The predictions for the growth in data volumes are stark – the impact of a large increase in the number and diversity of devices being attached to networks through the internet of things (IoT) and internet of everything (IoE) will be massive. Alongside the need to open up data access to more entities along the value chain, the decentralization of data stores could lead to major issues in how an organization can deal with its governance, risk and compliance (GRC) needs.
Maybe it is time to move away from a data storage concept for GRC and more towards a network-centric one?
From islands to streams
The problem with a storage-centric approach is that the data is spread around in multiple data stores – databases, file servers and so on. These islands of data were bad enough when all the data was within datacenters owned and managed by the organization, but with cloud being so easy to source and use, many data stores are now outside of direct control, being hidden through shadow IT purchases.
However, the majority of data that is being used within the business will have to hit the organization’s network at some point – even mobile users connected via an operator’s wireless WAN will need to pass results or changes over the ‘controlled’ network at some stage. These streams of data should be easier to manage – with the right approach.
What, why, where?
Using network analytics, data streams can be inspected in real time. The type of data (machine-to-machine, transactional, voice, video, image, etc) can be identified. The points of origin and destination can be ascertained. Content can be interrogated. Therefore, an organization now has knowledge of what the data is, where it is being used and can interpolate why something is being done – before the data is even written to a persistent store.
It also helps to get around the issues of islands of data – the streams can be aggregated more easily: the core network will, by necessity, have the majority of the data traversing it. Even where the final persistent stores may be diverse, such an approach allows a more holistic view across the organization’s data.
The importance of this cannot be underestimated. All those usages of external, shadow-IT driven data stores can be avoided: traffic that is being directed to consumer-grade cloud storage can be re-directed to enterprise grade stores. Information that an employee is trying to send – intentionally or accidentally – to the wrong person can be stopped before it becomes an issue. Data that is transitory or ephemeral can be dealt with using network filtering, and need never be stored at all.
Data can be prioritized, tagged and managed according to GRC needs. Metadata can be applied to the streams as they are interrogated. Reporting and overall business analytics can be carried out through master data management (MDM), where the metadata created by the network analytics becomes the primary source for tracing and tracking all actions that have occurred around a specific item. Dashboards can provide insights as to what is happening and what the status of an organization’s compliance to its own GRC strategy is.
At the speed of light?
The biggest problem here is dealing with the data at line speed. Within most organizations, the volumes of data will remain within the capabilities of a well-architected software-defined approach. Rules as to what happens to certain classes and types of data can be written in to software defined networking (SDN) and network functions virtualization (NFV) constructs. The problem comes for the large service providers – dealing with thousands of customers’ data streams may stress the capabilities of a software defined data approach too far.

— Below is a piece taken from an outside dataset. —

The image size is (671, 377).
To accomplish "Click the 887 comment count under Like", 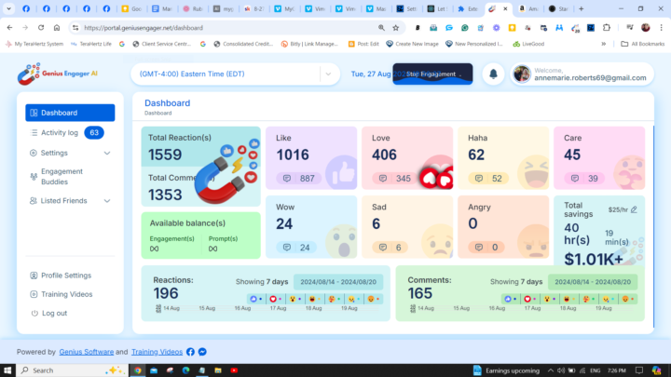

However, hardware-assisted software approaches may well be the answer: taking certain functions that should be run as close to the network as possible and placing those into flexible field programmable gate arrays (FPGAs) can provide the speed that a service provider needs, while still enabling certain functions to be abstracted into software.
For a service provider, the capability to add network-based data management to their portfolio could well be a solid value-add function that customers would be willing to pay for. Lower persistently stored data volumes means lower storage costs and faster business analytics; better targeting of where data should be stored enables more intelligent placement for more effective analytics. Holistic knowledge of what is happening with data streams means that adherence to corporate, local and global governance standards would be far easier.
There are a couple of vendors in the market which are well on the path to providing such capabilities: CommVault, with its Simpana product and Druva with inSync both are dealing with data streams and taking actions on them before any data is stored. Others, such as Splunk, provide the means of dealing with upstream data from the myriad of devices that will be coming through under the IoT/IoE.
Data is the lifeblood of an organization. Dealing with it in a manner that is both effective and efficient is becoming increasingly difficult. A change in view from data islands to data streams is long overdue.